Are legal persons covered: criminally: YES civilly: YES

Know-your-customer (KYC) rules:

Enhanced due diligence procedures for PEPs: Foreign: YES Domestic: NO

KYC covered entities: The Public Treasury, Central Bank of West African States (BCEAO), banks and microfinance organizations, exchange bureaus, independent legal professionals, auditors, real estate agents, funds transporters, owners of casinos and lotteries, travel agencies, nongovernmental organizations (NGOs), and agents selling high-value goods and precious metals

REPORTING REQUIREMENTS:

Number of STRs received and time frame: 52: January 1 - November 19, 2014

Number of CTRs received and time frame: 0 in 2014

STR covered entities: The Public Treasury, BCEAO, banks and microfinance organizations, exchange bureaus, independent legal professionals, auditors, real estate agents, funds transporters, owners of casinos and lotteries, travel agencies, NGOs, and agents selling high-value goods and precious metals

money laundering criminal Prosecutions/convictions:

Prosecutions: 4: January 1, 2014 - November 19, 2014

Convictions: 0 in 2014

Records exchange mechanism:

With U.S.: MLAT: NO Other mechanism: YES

With other governments/jurisdictions: YES

Burkina Faso is a member of the Inter Governmental Action Group Against Money Laundering in West Africa (GIABA), a FATF-style regional body.
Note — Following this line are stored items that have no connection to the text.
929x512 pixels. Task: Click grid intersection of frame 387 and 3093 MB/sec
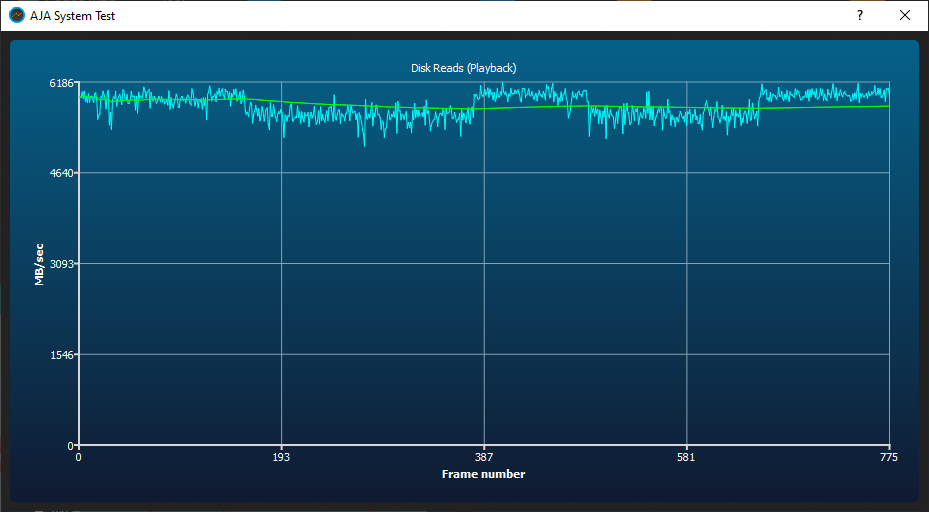pyautogui.click(x=484, y=264)
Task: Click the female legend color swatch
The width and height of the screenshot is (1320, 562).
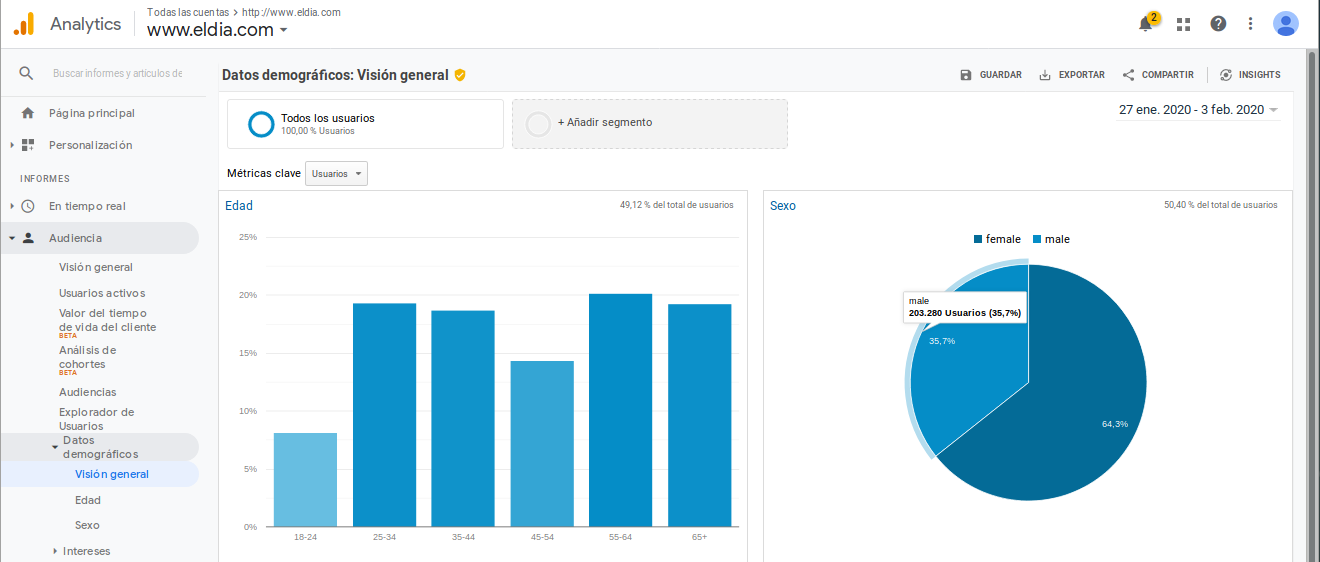Action: tap(978, 239)
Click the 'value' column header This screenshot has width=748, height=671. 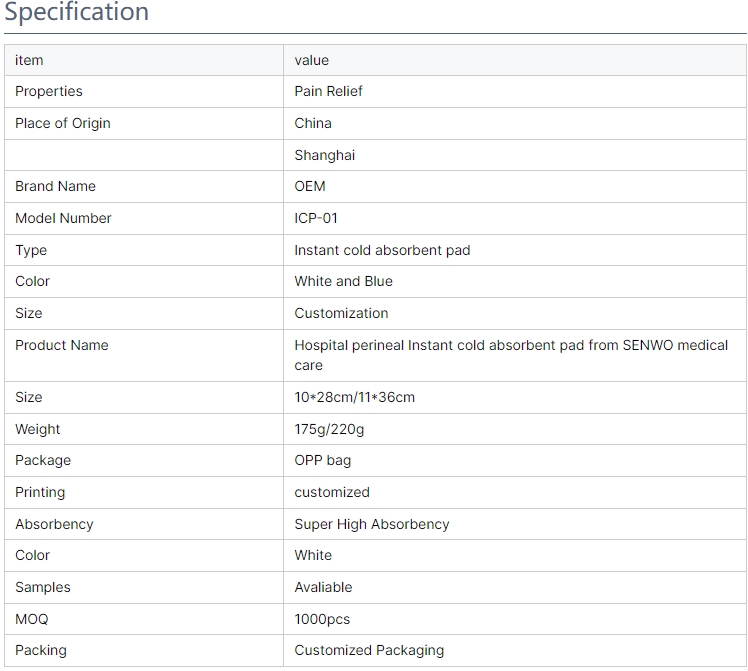tap(312, 60)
Its most recent mutual evaluation can be found at: http://www.giaba.org/reports/mutual-evaluation/Burkina%20Faso.html

Enforcement and implementation issues and comments:

The Government of Burkina Faso has a three-year strategy, from 2014-2016, for fighting financial crime, but much of this strategy has not yet been implemented. One aspect, a strengthening of financial disclosure requirements for government officials, has been included in the charter for the transitional government that was adopted November 16, 2014. Until recently, high-ranking government officials have been required to file financial disclosure forms with the Constitutional Council on entering and leaving office. Under the new requirements, the disclosure of the President will be published in the Official Journal, and the Court of Auditors will be able to investigate the assets of high level government officials.
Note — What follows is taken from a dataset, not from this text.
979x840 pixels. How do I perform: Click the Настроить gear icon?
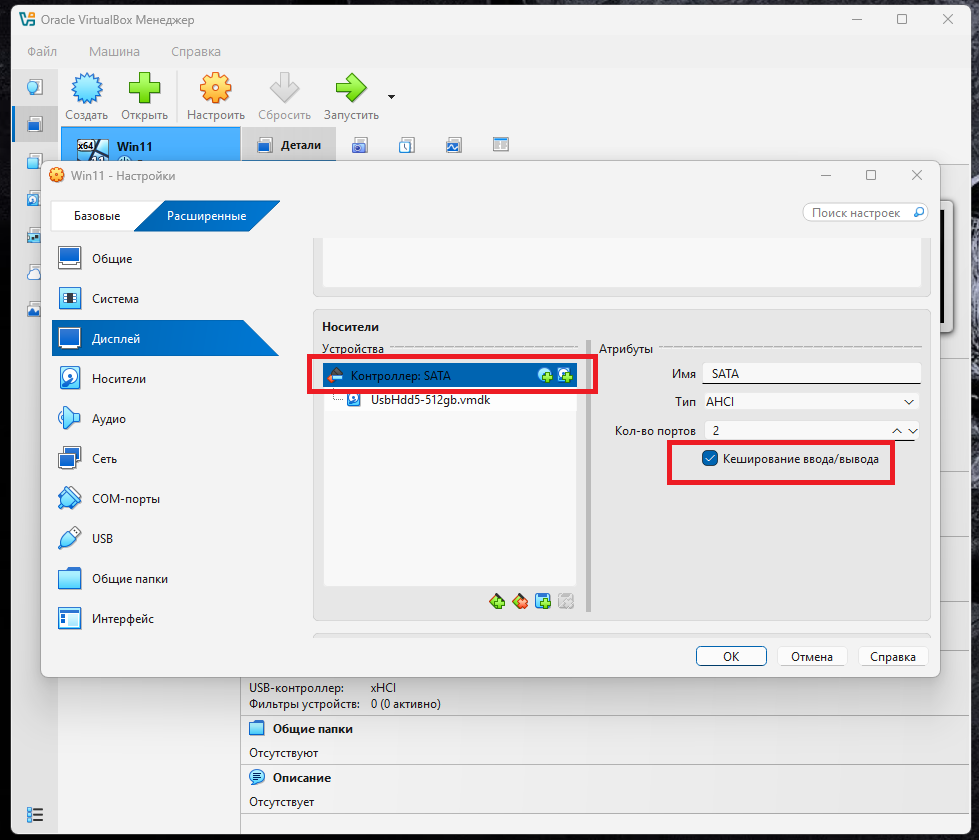[x=215, y=89]
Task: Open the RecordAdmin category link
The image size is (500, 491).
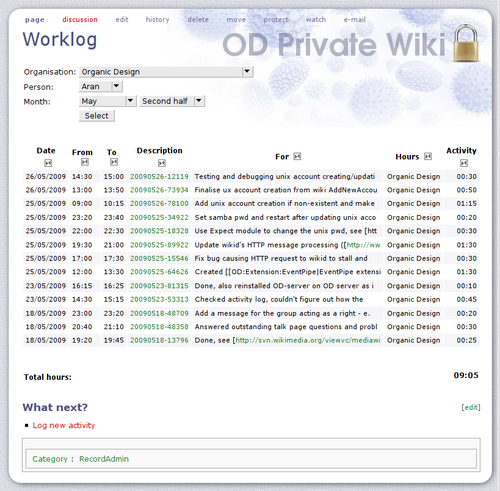Action: click(104, 459)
In May 2014, the government adopted a decree to regulate and track the proceeds of coin-operated slot machines, which had previously not been regulated. Also in 2014, the government put in place a committee on administrative asset freezing. It has not yet used its powers to freeze assets in any particular case.
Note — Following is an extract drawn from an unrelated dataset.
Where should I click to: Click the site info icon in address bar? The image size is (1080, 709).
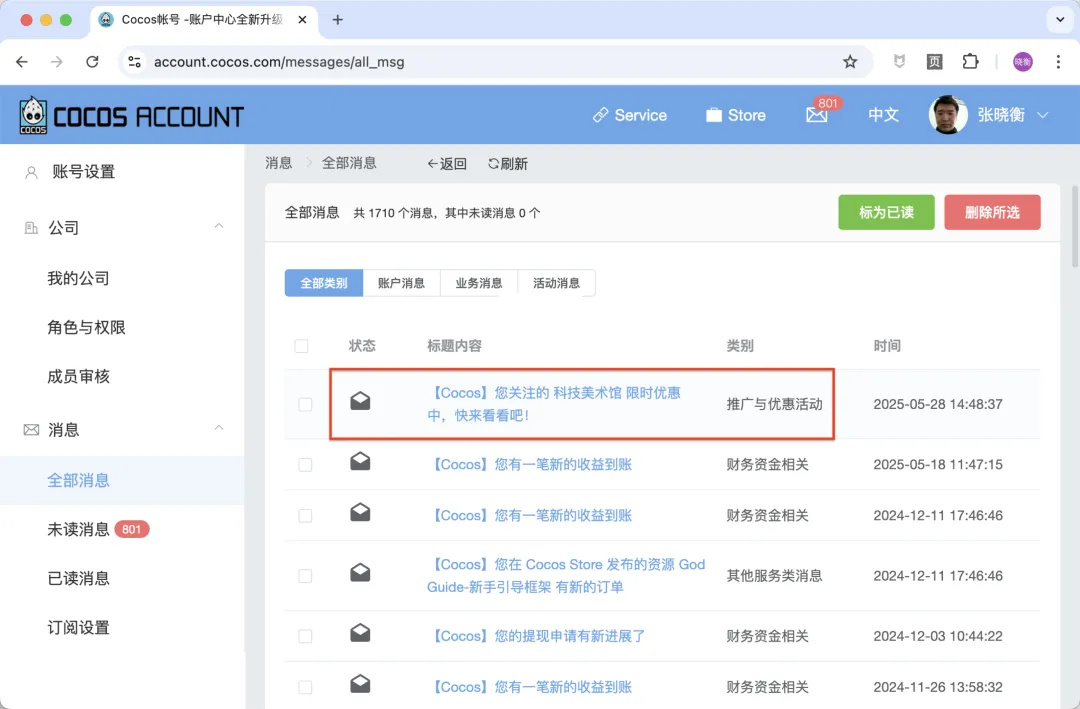(134, 62)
Burkina Faso’s financial intelligence unit (FIU) is the National Financial Information Processing Unit (CENTIF). CENTIF reports there are 14 individuals currently being prosecuted for money laundering or other financial crimes, with four new cases in 2014. It can take years for criminal cases in Burkina Faso to reach a conclusion, and there were no convictions in 2013 or 2014.

Burkina Faso remains at risk of money laundering and faces threats emanating from predicate criminal activities and insecurity in the Sahel region. Its capacity to respond to these threats remains insufficient, although the Government of Burkina Faso continues to cooperate with regional and global counterterrorism efforts. Records exchange with countries outside of the West African Economic and Monetary Union (WAEMU) is possible via bilateral agreement, and Burkina Faso’s CENTIF is open to exchanging information with counterpart FIUs on a reciprocal basis, which it has done in several cases.

Burkina Faso should move prosecutions of financial crimes through its court system,

demonstrate the effectiveness of its terrorist asset freezing regime, incorporate the WAEMU directives on money laundering and terrorist financing into its national law, adopt procedures for the declaration or disclosure of cross-border currency movements, and fully implement its national strategy to combat money laundering and terrorism financing, especially given the challenges inherent in the regional security environment. Furthermore, the Government of Burkina Faso should strengthen due diligence measures in the financial system, the supervision and monitoring of reporting entities, and international cooperation efforts.